1. Regression
1.1. Frequently used in statistics, as it allows to derive an equation which relates a criterion variable to one or more predictor variables, the use of a single predictor variable practices the with simple regression analysis, and it comes to used or more is the multiple regression analysis.
1.1.1. Types of regression variables
1.1.1.1. Independent variables: is the one whose behavior or value is to be predicted or explained using the independent variables in a regression model.

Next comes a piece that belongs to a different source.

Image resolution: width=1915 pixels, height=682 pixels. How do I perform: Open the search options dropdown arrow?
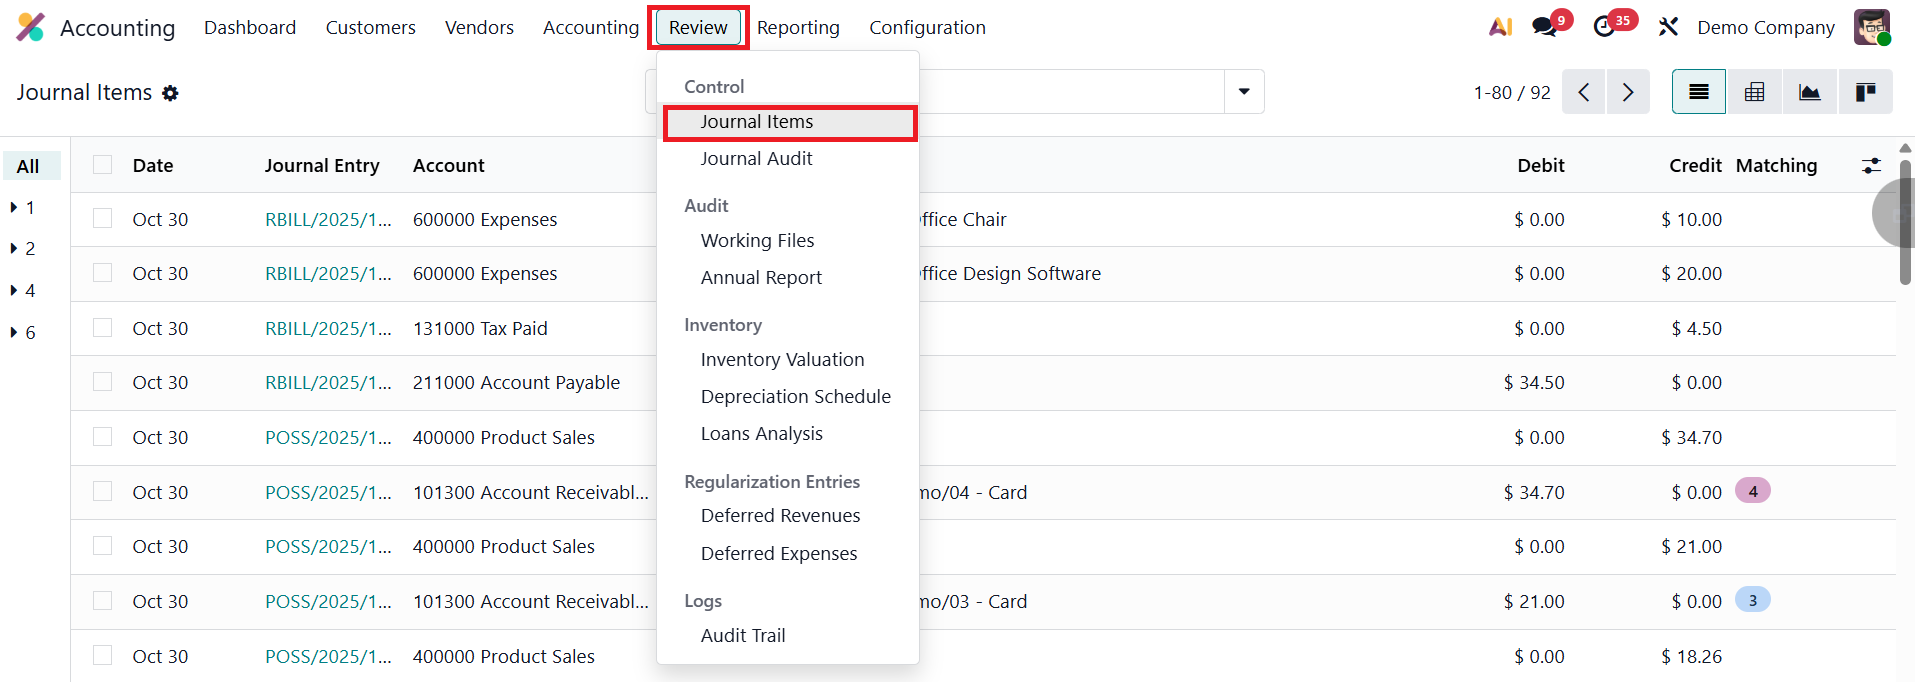coord(1244,92)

1.1.1.2. Independent variables: have an effect on the dependent variable under study and are used to construct a predictive model.
1.1.2. Regression models
1.1.2.1. Simple linear regression: It is a statistical method which seeks to model the relationship between two variables: a dependent variable (Y) and an independent variable (X), assuming that this relationship can be approximated by a linear function.
1.1.2.2. Non-linear regression: Used to model the relationship between variables when this relationship does not conform to a linear function, this model can have a variety of functional forms, such as exponential, logarithmic, polynomial, sigmoidal or other more complex non-linear forms.
1.1.2.3. Multiple linear regression: It is a statistical technique which is intended to analyze why things happen or what are the main explanations of some phenomenon.
1.1.3. Types of regression
1.1.3.1. Regression type l: Assigns to each value of the explanatory variable the mean of the explained variable conditional on that value of the explanatory variable. Therefore, it will only provide estimates of Y for the values of X contained in the frequency distribution.
1.1.3.2. Regression type ll : When the type of function that relates the explanatory variable to the explained variable. Thus, the regression will be linear when such a function is a line, a plane or a hyperplane.
2. Bivariate statistical measures
2.1. Regression and correlation Scatterplot Simple linear regression Correlation Multiple regression
3. New node
4. Correlation
4.1. It is used in statistics as a technique which is used to measure the closeness of the linear relationship between two or more variables on an interval scale.
4.1.1. Degree of correlation
4.1.1.1. Strong correlation: a correlation is considered strong when there is a close linear relationship between the variables.
4.1.1.2. Weak correlation: is when the variables are less closely related to each other.
4.1.2. Types of correlation
4.1.2.1. Direct (positive) correlation: Refers to a relationship where both variables tend to move in the same direction. When one variable increases, the other also tends to increase. In numerical terms, it is represented by a correlation coefficient close to +1.
4.1.2.2. Inverse (negative) correlation: Refers to a relationship where variables tend to move in opposite directions. When one variable increases, the other tends to decrease. In numerical terms, it is represented by a correlation coefficient close to -1.
4.1.2.3. Null correlation: (absence of correlation): Refers to the lack of a linear relationship between two variables. In numerical terms, it is represented by a correlation coefficient close to 0. It indicates that there is no linear association between the variables, i.e., changes in one variable are not linearly related to changes in the other.